Toda a gente conhece o Mariana, no café. Sentamo-nos. Ele
conta que já não vive na casa de há cinco anos,
mas numa um pouco maior. Com a mãe (que continua a levantar-se
às 4h da manhã para fazer limpezas na Baixa), a companheira
e o filho de dois anos e meio. Tem um emprego fixo, na empresa de
Tino Navarro, que produziu “Zona J”.
— Envio faxes, arquivo documentos, atendo telefones, faço
contactos... entrei num telefilme da SIC, “A Noiva”...
Depois do “Zona J” fiquei logo com a ideia de que o
pulo do estrelato não aconteceria. Falou- se muito que fomos
bons, mas deixou-se essa febre, as pessoas esqueceram-se. Quando
um argumentista escreve, a última coisa em que pensa é:
“Se calhar para este papel era bacano um actor negro...”
Aaaaaaaah! —– gritam as raparigas ao balcão.
Correm para a porta. Correm e gritam e riem-se. Batem com a porta.
Ficam contra o vidro, a olhar para fora, para o chão. Mariana
(que está sentado de costas para elas) torce o tronco, para
espreitar. Sorri. — É um rato. E voltamos ao princípio.
O pai dele nasceu na Cidade da Praia, a mãe em Luanda, e
Mariana nunca foi a Cabo Verde nem a Angola. Também nunca
viveu com o pai, que tem mais quatro filhas e um filho, e mora na
Cova da Moura. Cresceu com a mãe. Vieram para Chelas a meio
dos anos 80.
— O meu nome é Carlos Monteiro, sou o único
filho dela.
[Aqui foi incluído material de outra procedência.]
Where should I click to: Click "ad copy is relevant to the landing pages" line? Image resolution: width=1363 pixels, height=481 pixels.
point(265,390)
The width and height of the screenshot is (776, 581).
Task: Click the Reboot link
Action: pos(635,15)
As pessoas viam-me e diziam: “É o filho
da D. Mariana.” Passaram a chamar-me Mariana.
Aguentou o liceu até completar o 9º ano.
— Tinha um amigo, o Pardal. Éramos unha com carne.
A nossa vida era ir à escola, ir ou não ir, fumar
umas ganzas, ouvir Bob Marley, UB 40. Saí da escola para
ir trabalhar nas obras. Prometeram-me cinco contos ao dia, deram-me
30 contos ao fim do mês. Fora não ter seguro, segurança
social, contrato... Se ainda nos roubam é preferível
andar na má vida. Burburinho lá fora. Mariana espreita
de novo pela janela.
— Mataram o rato. As raparigas abrem a porta. Continua um
gelo de manhã. — Queríamos ser como os outros.
Se os outros têm umas Levi’s, nós não
tínhamos. Na escola, os professores descriminavam- nos...
Mas num ambiente em que o pai é alcoólico e a mãe
é empregada da limpeza, ninguém apoia o filho para
fazer os trabalhos de casa. Mesmo as assistentes sociais trabalhavam
com 10 miúdos e 200 ficavam na rua... Tentávamos tudo
para não passar dificuldades. Alguns roubos, assaltos aos
betos, puxões... A minha mudança na vida, de ter esperança,
foi o filme.
O produtor Tino Navarro (“Tentação”, “Adão
e Eva”...) encomendara um argumento a Rui Cardoso Martins.
Que, depois de umas idas a Chelas, conheceu o Pardal, e, através
dele, o Mariana.
— A minha casa era um ponto de encontro do pessoal. Era um
cubículo, mais um corredor do que uma sala. Tinha a televisão,
o sofá, éramos uns 10 ou 15, tudo a falar. Os únicos
brancos eram ele [Cardoso Martins] e o Pardal, o resto era tudo
“blacks”. Mas a desconfiança transformou-se em
confiança.
Rodou-se o filme. Mariana fez de Filomena, o “black”
em casa de quem todos se reúnem, o das “fezadas”
que vão dar “big money”.
— O Tino gostou do meu trabalho e convidou-me para assistente
de produção.
Cinco anos depois, enquanto os papéis não aparecem,
Mariana pensa em voltar a estudar e num projecto.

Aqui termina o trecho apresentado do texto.